Clojure Unsupervised Part-Of-Speech Tagger Explained

Last week, I posted a 300 line clojure script which implements some recent work I’ve published in unsupervised part-of-speech tagging. In this post, I’m going to describe more fully how the model works and also how the implementation works. This post is going to assume that you have some basic background in probability and that you know some clojure. The post is massive, so feel free to skip sections if you feel like something is too remedial; I’ve put superfluous details in footnotes or marked paragraphs.

What exactly is unsupervised part-of-speech tagging?

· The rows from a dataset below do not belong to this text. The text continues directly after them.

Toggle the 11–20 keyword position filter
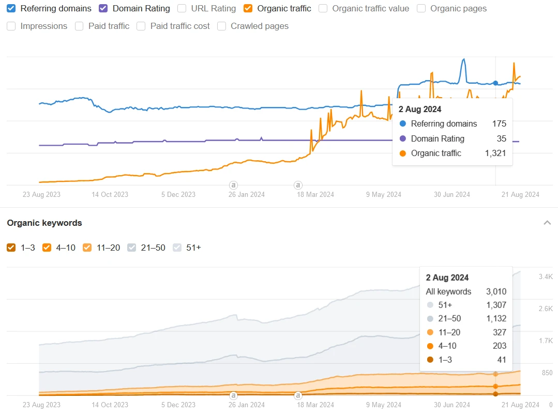Viewport: 558px width, 416px height. pyautogui.click(x=87, y=248)
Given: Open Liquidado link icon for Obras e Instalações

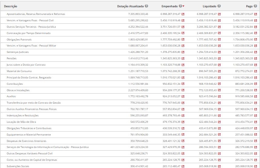Looking at the screenshot, I should click(x=219, y=90).
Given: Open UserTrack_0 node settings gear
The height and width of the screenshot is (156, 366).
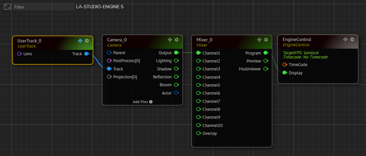Looking at the screenshot, I should point(87,41).
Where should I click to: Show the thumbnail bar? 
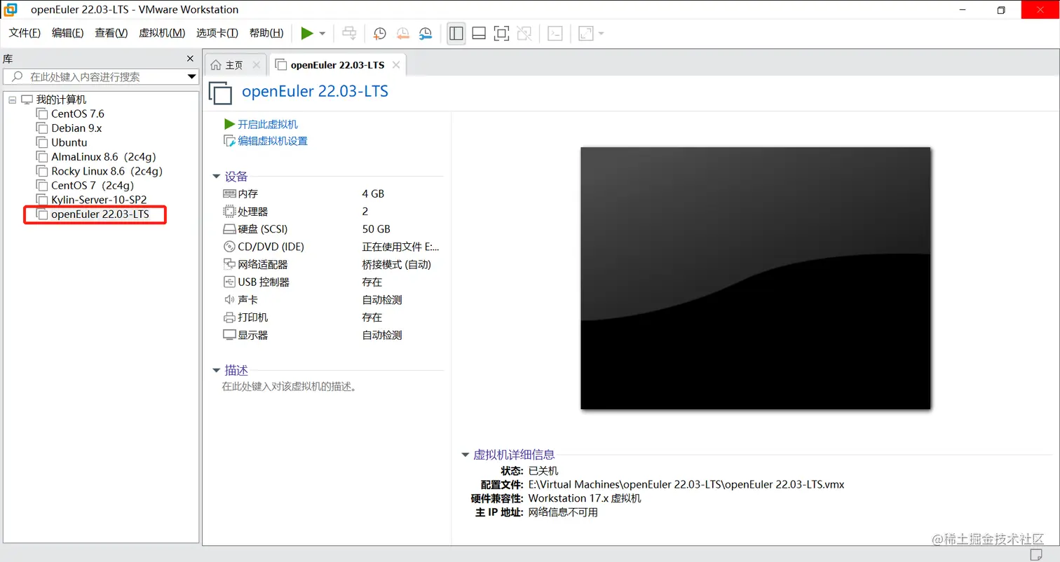pyautogui.click(x=478, y=33)
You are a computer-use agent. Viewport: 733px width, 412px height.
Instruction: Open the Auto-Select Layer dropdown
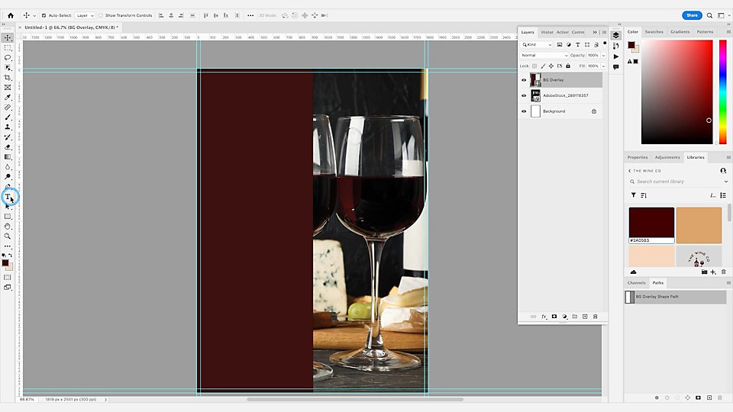(85, 15)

Unsupervised part-of-speech (POS) tagging is the task of taking the raw text of a language and inducing syntactic categories of words. For instance, in English, the words “dog”,”basketball”, and “compiler”, aren’t semantically related, but all are common nouns. You probably know the basic syntactic categories of words: nouns, verbs, adjectives, adverbs, etc. However, natural language processing (NLP) applications typically require more fine grained distinctions. For instance, the difference between a singular, plural, or proper nouns. In English, the most commonly used annotated POS data has 45 different tags.

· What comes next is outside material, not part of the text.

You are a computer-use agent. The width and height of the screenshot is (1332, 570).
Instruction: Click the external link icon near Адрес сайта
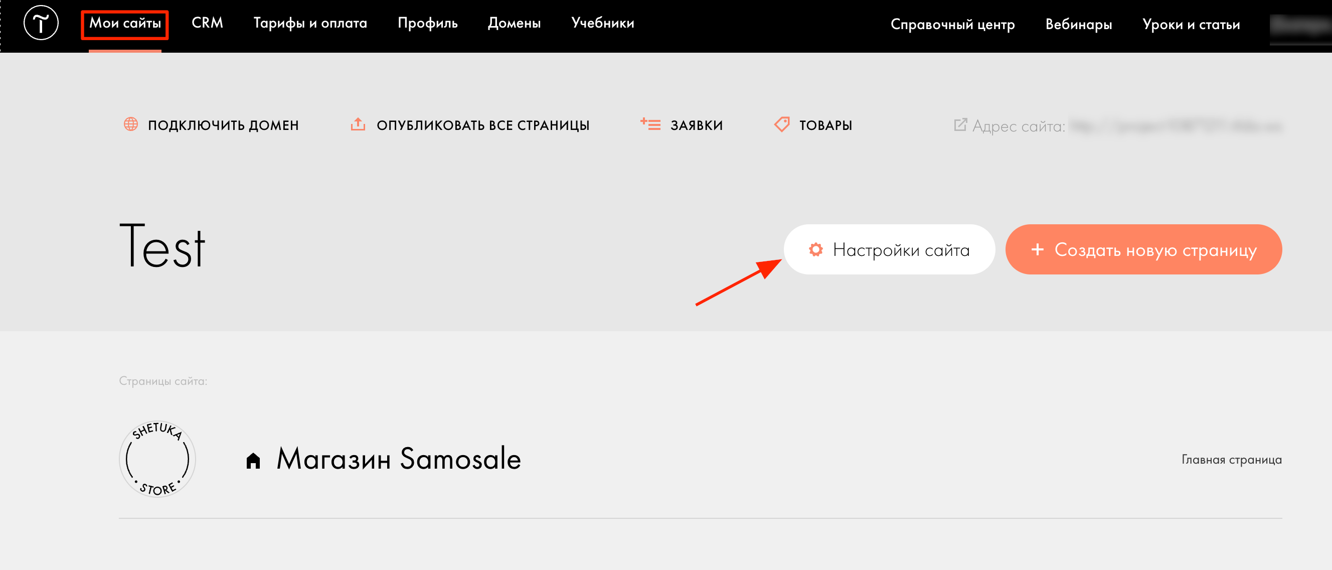click(x=960, y=125)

What we’re interested in here is unsupervised learning, meaning that at no point does the model get told about the kinds of syntactic categories we want nor does it get examples of annotated sentences or examples (there is no supervised data); you just get raw data. There are several advantages to using unsupervised learning, not least of which being there are languages that don’t have POS annotated data.

A subtle consequence of being unsupervised is that we aren’t going to directly learn that the word “dog” is a singular common noun. Instead, we learn there are some fixed number of tag states and all the things we call a singular common noun may map to tag state 42, for instance. Basically, the tags in the model don’t come with the names we recognize, we have to map them to meaningful names (if that’s what you’re application requires). Essentially, what you get out of this is a clustering over words which corresponds to meaningful syntactic distinctions.

How does the model work?

The model is a variation on the standard Hidden Markov Model (HMM), which I’ll briefly recap. The HMM unsupervised POS tagging story works as follows: We assume a fixed number of possible tag states, \(K\) as well as a fixed vocabulary of size  \(V\). The Markov model part of HMM refers to the fact that the probability distribution of tag states for a single sentence is generated under a first-order Markov assumption. I.e., the probability $P(t_1,\ldots,t_m)$ for a sentence of length $m$ is given by,

\[P(t_1,\ldots,t_m) = \prod_{i=1}^m P(t_{i+1} | t_i)\]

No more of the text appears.